Professor Duus' accomplishments and accolades include:
  • Past president of the Association for Asian Studies
  • Member of the American Academy of Arts and Sciences
  • Research fellowships from the Ford Foundation, the National Endowment for the Humanities, the Japan Foundation, and the Fulbright Commission
  • Taught at the International Division of Waseda University in Tokyo and twice served as the resident professor at the Stanford Japan Center in KYoto
  • Author of two widely used textbooks on Japanese history, Feudalism in Japan and The Rise of Modern Japan.
Toshihiko Hayashi
Professor Hayashi is Professor of Economics at the University of the Air in Japan and Former Chairman of the Board of the Stanford Japan Center. After completing his B.A. and M.A. degrees in economics at Kyoto University and Osaka University, respectively, he completed his PhD in economics at Stanford University. He has taught at Kobe University of Commerce, University of California at Davis, and Osaka University. He was the first Dean of the School of International Public Policy at Osaka University. From 2001-2006, he served as Director of Stanford Japan Center-Research and Chair of the SJC-Board. He has taught economics at the Stanford in Kyoto Program since 2004.

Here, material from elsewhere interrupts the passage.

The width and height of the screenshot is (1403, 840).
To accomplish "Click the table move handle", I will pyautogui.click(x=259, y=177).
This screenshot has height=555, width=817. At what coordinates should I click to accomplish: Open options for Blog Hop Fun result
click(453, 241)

Professor Hayashi is a specialist in telecommunication policy and the governance of advanced information societies. He has served on major advisory commissions of the Japanese government in these fields.

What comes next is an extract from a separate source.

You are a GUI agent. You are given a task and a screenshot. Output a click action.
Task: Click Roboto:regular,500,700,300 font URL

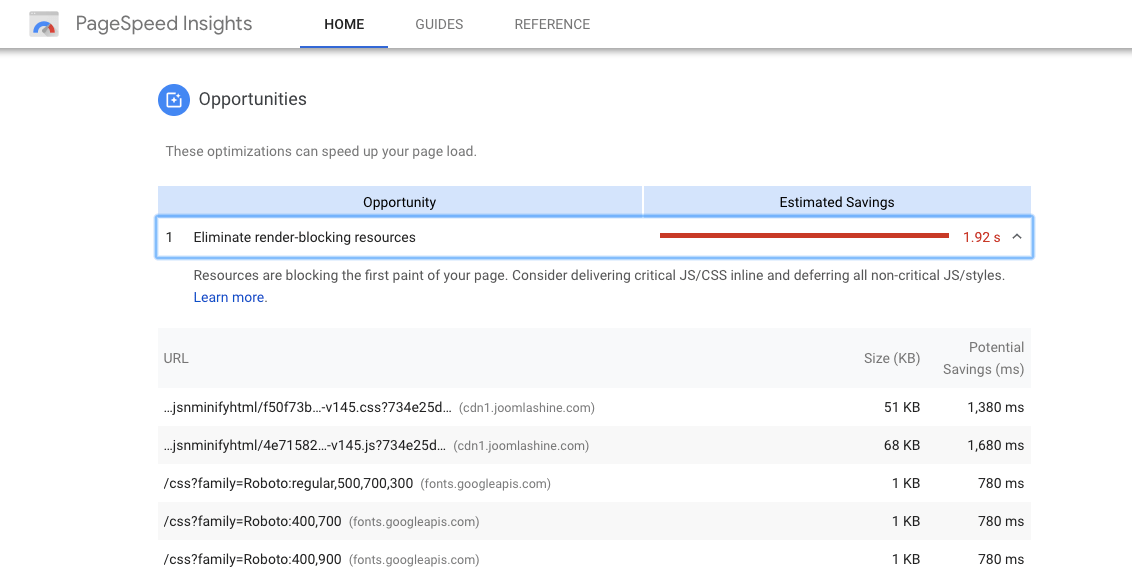click(289, 484)
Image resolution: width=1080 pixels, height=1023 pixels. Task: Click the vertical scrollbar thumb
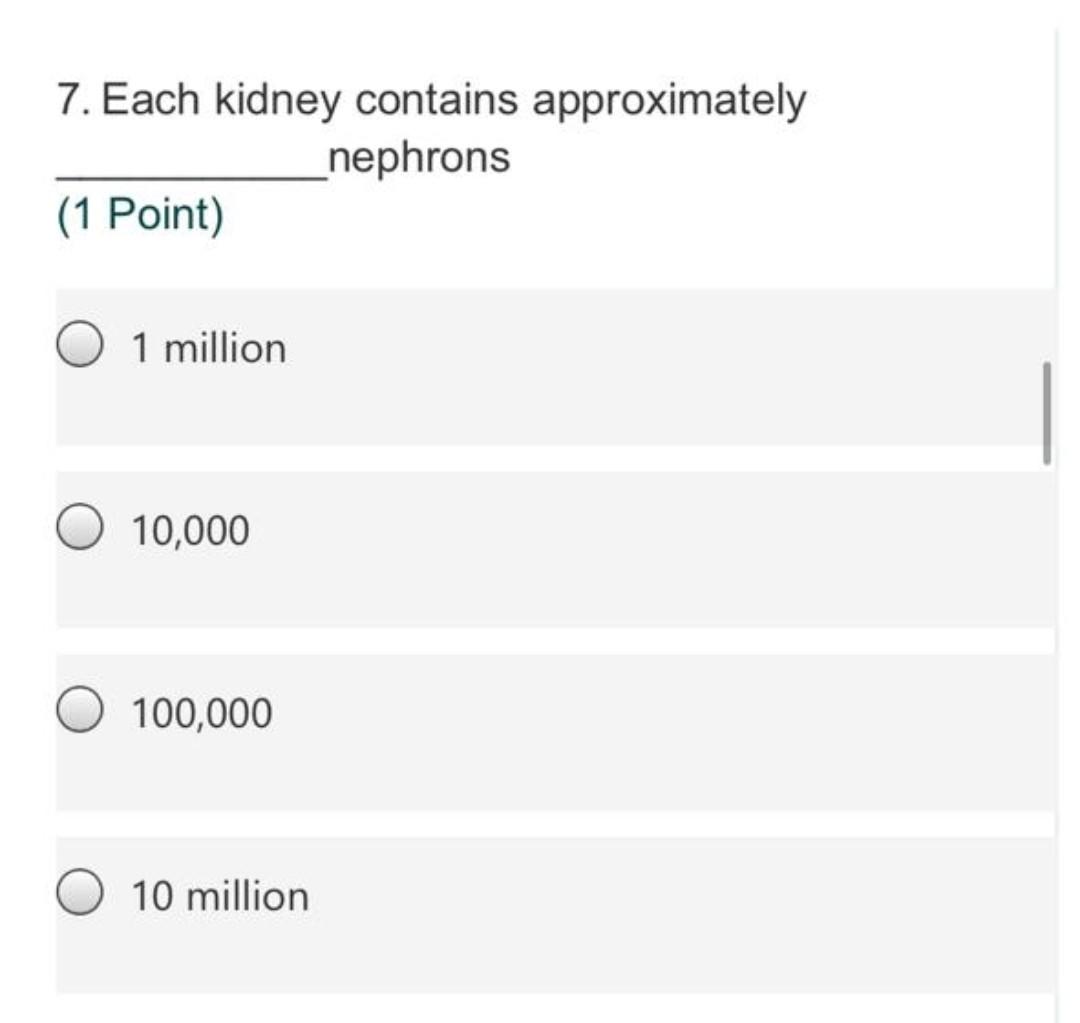[1046, 413]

Among his many publications are:
  • Information-Based Economic Systems;
  • American in the Great Depression;
  • The Governance of the Advanced Information Society (co-editor);
  • Japan’s Financial Institutions in Turmoil (co-editor);
  • Introduction to Heart and Mind Economics
Professor Hayashi is a resident of Kobe and has been deeply involved in the evolution of the agenda for the city’s reconstruction after the 1995 earthquake
Catherine Ludvik
Catherine Ludvik obtained a Ph.D. at the University of Toronto in the Centre for the Study of Religion and teaches Japanese religion at Kyoto Sangyo University, the Kyoto Consortium for Japanese Studies (KCJS) and the Associated Kyoto Program (AKP) at Doshisha University.

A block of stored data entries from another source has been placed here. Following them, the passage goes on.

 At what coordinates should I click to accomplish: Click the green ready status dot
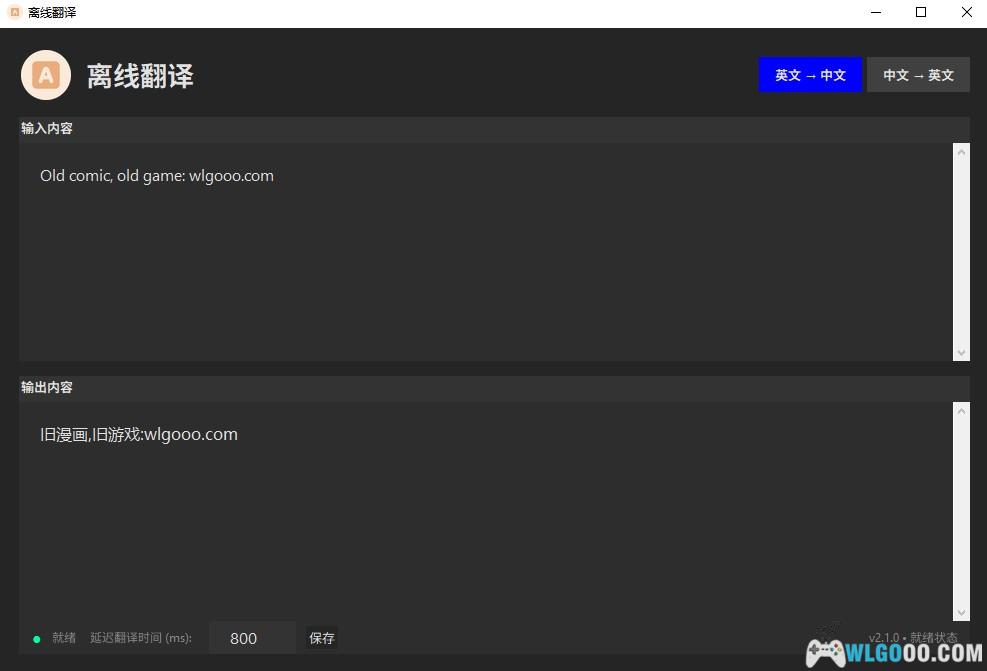coord(37,638)
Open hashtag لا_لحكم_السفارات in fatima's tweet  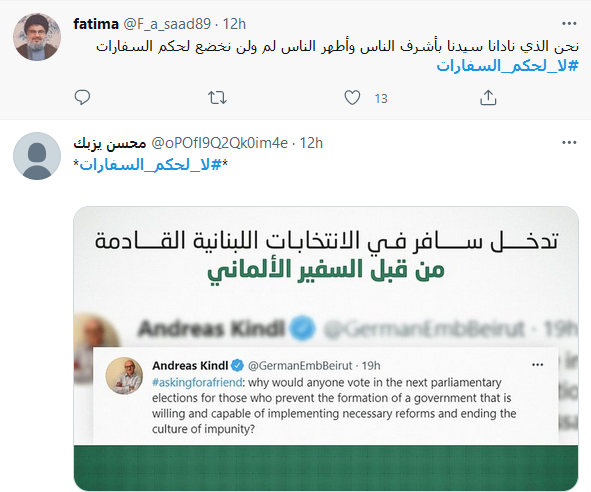coord(507,66)
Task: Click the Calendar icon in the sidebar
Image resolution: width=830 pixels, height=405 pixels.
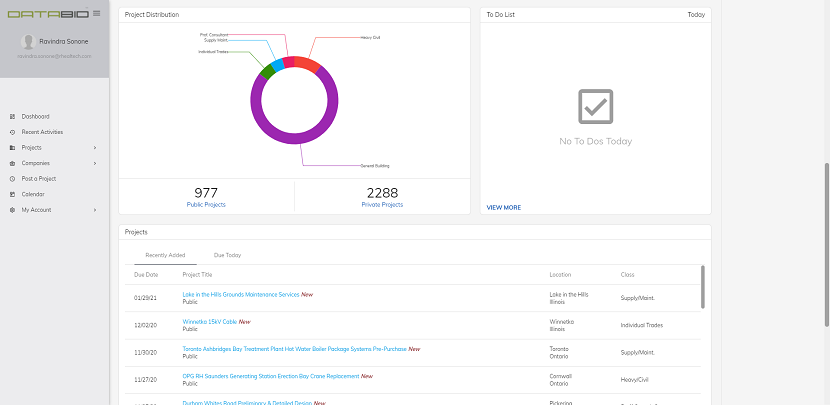Action: pos(12,194)
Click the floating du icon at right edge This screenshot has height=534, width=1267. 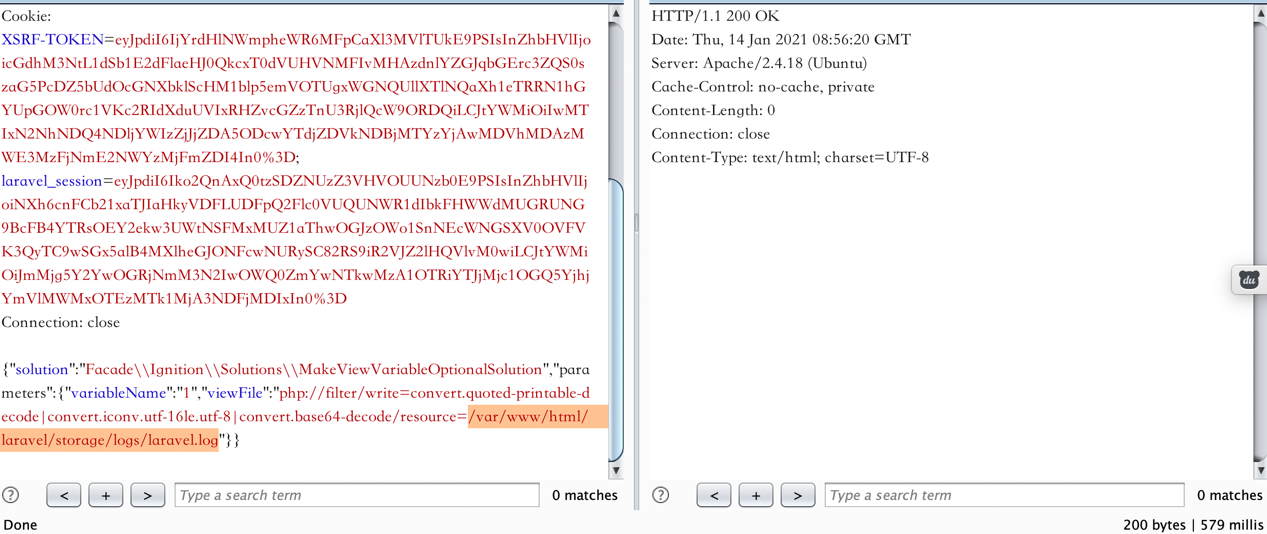coord(1248,280)
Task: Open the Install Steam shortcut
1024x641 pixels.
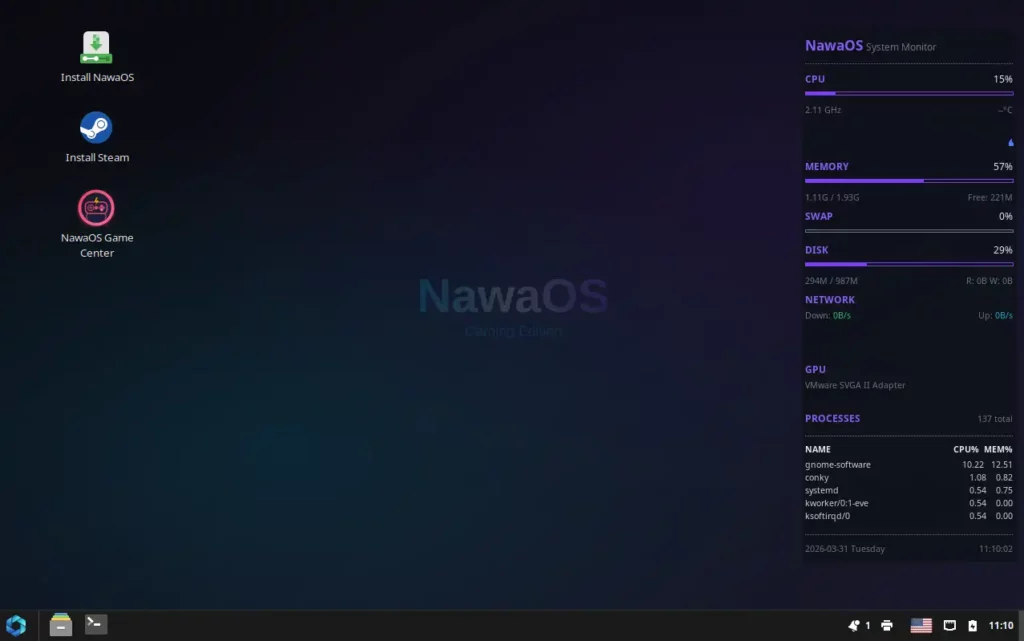Action: point(97,127)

Spanning Indian and Japanese religions, her research interests focus on the metamorphoses of originally Indian deities in Japan. She is the author of Recontextualizing the Praises of a Goddess (2006) and Sarasvat?, Riverine Goddess of Knowledge (2007), and is currently working on a volume on the goddess Uga-Benzaiten. She taught Japanese religion at the Stanford Program in Kyoto between 2001–2006.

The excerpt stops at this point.